Sime Darby (SIME)'s 9M15 core net profit* (CNP) of RM1.20b fell short of both consensus (RM2.61b) and our (RM2.59b) estimates at approximately 46% of the full-year forecasts.

This was mainly due to a weaker-than-expected Plantation segment which saw EBIT declining 45% to RM685m on lower CPO prices (-11% to RM2,179/MT) and lower FFB production (-6% to 6.74m MT) due to weather disruptions.

Dividends

No dividend announced, as expected.

Key Results Highlights

YoY, 9M15 CNP dropped 42% to RM1.20b as Plantation segment EBIT slid 45% as outlined above. This was compounded by Industrial segment’s EBIT halving to RM389m as poor demand in the Australasia region persisted. On the positive side, Property segment’s EBIT doubled to RM562m partly due to the sale of its stake in Eastern & Oriental (RM55.5m), Subang Avenue (RM55.2m) and development land in Serenia City (RM64.4m). Meanwhile, Motors segment’s EBIT fell 18% on thinner margins (from 3% to 2%) due to weaker luxury automobile demand in Malaysia and China.

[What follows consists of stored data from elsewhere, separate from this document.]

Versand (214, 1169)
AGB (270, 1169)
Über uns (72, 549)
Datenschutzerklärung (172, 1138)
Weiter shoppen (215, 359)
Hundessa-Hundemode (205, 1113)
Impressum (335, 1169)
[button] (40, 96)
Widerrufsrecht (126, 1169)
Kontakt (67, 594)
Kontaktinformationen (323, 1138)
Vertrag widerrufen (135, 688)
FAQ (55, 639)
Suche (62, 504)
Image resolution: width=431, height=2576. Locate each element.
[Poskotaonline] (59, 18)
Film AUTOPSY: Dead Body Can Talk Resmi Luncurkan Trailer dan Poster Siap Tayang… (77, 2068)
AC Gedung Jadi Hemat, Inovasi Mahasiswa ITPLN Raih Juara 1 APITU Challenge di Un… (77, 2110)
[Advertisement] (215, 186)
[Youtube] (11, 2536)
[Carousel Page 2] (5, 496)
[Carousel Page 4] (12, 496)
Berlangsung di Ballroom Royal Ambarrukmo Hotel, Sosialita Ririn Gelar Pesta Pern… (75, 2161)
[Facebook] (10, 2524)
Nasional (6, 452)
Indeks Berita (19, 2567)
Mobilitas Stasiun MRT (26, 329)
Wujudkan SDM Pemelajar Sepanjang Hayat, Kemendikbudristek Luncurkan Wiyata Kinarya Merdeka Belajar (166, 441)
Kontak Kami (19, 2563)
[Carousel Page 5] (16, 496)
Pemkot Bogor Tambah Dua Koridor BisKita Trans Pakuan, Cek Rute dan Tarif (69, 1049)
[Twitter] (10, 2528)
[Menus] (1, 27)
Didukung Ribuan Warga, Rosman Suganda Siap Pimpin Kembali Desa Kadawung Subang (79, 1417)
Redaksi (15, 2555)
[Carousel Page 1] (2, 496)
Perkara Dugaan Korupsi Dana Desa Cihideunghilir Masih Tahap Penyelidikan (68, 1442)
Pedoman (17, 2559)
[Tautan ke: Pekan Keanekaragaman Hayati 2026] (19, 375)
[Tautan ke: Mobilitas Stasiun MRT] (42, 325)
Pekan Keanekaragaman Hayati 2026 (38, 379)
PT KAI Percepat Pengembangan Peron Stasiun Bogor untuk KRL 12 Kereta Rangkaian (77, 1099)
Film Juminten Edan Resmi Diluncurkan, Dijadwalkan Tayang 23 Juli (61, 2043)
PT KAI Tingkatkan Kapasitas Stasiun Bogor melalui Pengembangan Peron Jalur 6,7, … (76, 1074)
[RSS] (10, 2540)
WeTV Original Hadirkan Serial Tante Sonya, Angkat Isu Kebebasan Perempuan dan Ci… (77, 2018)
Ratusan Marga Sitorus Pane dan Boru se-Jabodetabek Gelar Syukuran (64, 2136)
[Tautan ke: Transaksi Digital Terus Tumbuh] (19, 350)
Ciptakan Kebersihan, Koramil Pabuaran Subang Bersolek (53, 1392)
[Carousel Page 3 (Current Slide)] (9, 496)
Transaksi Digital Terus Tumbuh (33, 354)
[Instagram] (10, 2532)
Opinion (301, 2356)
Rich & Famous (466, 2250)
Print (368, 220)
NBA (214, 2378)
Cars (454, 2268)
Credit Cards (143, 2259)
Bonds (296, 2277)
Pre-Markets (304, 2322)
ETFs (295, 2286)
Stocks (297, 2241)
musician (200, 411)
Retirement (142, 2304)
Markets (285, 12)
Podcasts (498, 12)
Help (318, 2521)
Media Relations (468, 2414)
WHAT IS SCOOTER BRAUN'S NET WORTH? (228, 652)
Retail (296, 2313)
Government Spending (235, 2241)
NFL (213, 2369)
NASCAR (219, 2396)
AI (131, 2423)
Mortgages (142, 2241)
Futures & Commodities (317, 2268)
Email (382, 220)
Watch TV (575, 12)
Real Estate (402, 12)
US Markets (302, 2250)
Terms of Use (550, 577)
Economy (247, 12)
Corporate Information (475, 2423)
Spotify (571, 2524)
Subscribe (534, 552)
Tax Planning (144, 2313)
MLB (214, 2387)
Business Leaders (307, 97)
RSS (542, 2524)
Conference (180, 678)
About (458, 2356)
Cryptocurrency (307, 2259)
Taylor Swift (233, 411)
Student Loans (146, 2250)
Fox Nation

QoQ, 3Q15 CNP slumped 61% to RM193m on soft Plantation EBIT (-63% to RM102m) as poor weather disrupted FFB production (-8% to 2.02m MT). Industrial EBIT deteriorated further (-78% to RM78m) on waning mining demand, while Motors EBIT dropped 40% to RM81m, sharply hit by weak Malaysian demand ahead of GST implementation.

Outlook

Ongoing economic weakness and soft consumer sentiment are likely to depress Industrials and Motors earnings (see additional details overleaf).

Change to Forecasts

FY15-16E earnings slashed 30%-21% to RM1.80b- RM2.30b (see additional details overleaf).

Rating

Maintain MARKET PERFORM (from UNDER REVIEW)

We restore our MARKET PERFORM call from UNDER REVIEW. While we expect headwinds in SIME’s Industrial division to continue in the mid-term, we think the recent sharp share price correction indicates that the market has priced in much of the negative newsflow on the Motors IPO and soft Industrials segment.

Valuation

We cut our TP to RM8.71* (previous TP was RM9.64 prior to UNDER REVIEW) based on Sum-of-Parts. We roll forward our valuation base year to FY16, but our TP has been reduced because of lower expected earnings in the Plantation, Industrials and Motors segments. At our new TP, we expect a Total Return of 3.6% (Upside: -0.5%, dividend yield: 4.1%).

Our TP implies 21x FY16E core PER which is close to - 0.5SD historical average PER (previously +1.0SD). With the Motors division’s IPO issue finally put to rest, and in light of the soft outlook for most of its major operating segments, we believe the lower valuation basis for SIME is appropriate. Note that for most planters, valuations are pegged to average levels.

Risks to Our Call

Lower-than-expected CPO prices.

Below-expected earnings from non-plantation divisions.